BEGIN MATERIAL FOR THIS EXERCISE

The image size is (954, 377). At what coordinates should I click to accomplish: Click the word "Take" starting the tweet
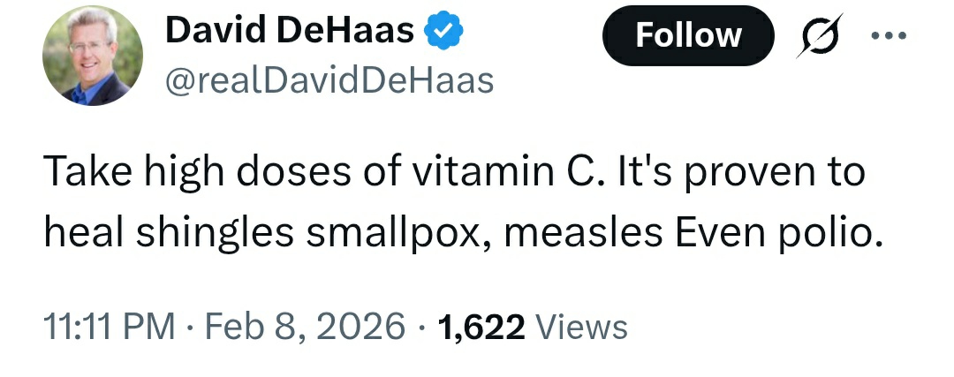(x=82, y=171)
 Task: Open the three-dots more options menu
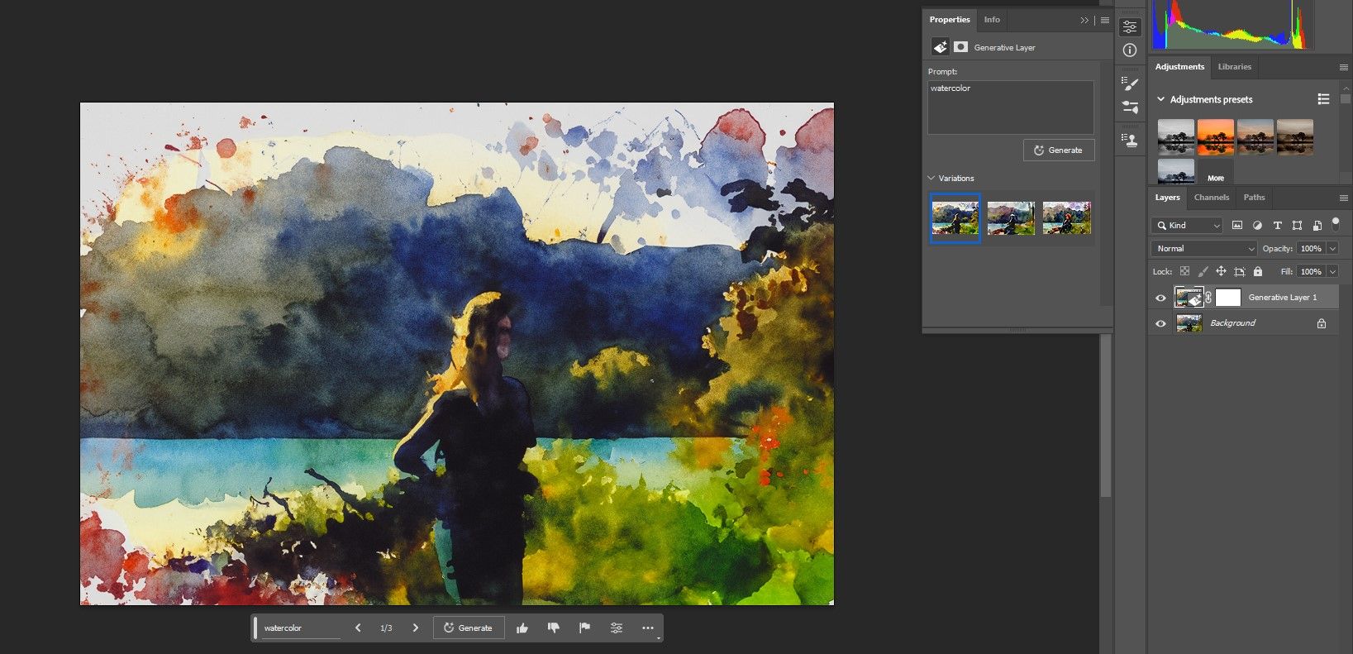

END MATERIAL FOR THIS EXERCISE
BEGIN MATERIAL FOR THIS EXERCISE

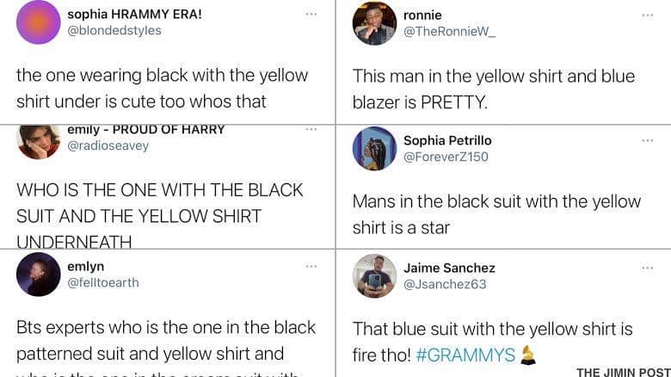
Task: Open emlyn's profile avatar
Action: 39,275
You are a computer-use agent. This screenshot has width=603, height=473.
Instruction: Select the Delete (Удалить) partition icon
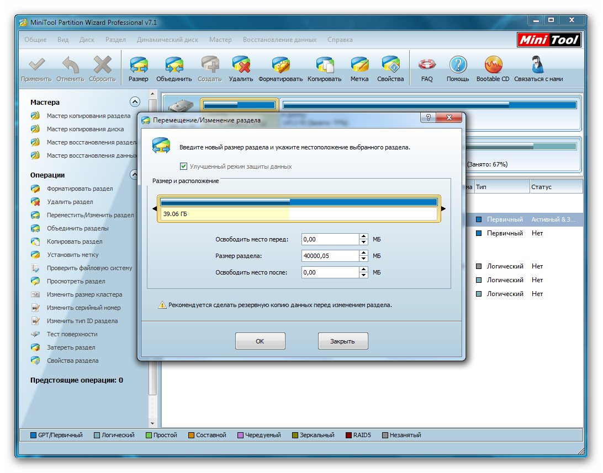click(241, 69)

END MATERIAL FOR THIS EXERCISE
BEGIN MATERIAL FOR THIS EXERCISE

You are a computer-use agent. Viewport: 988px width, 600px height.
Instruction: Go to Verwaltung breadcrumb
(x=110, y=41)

END MATERIAL FOR THIS EXERCISE

> [ABOUT THIS TASK]
For the listing above, how many lines contain the word "agent"? Respond with nothing but the number.

> [ANSWER FOR THIS EXERCISE]
2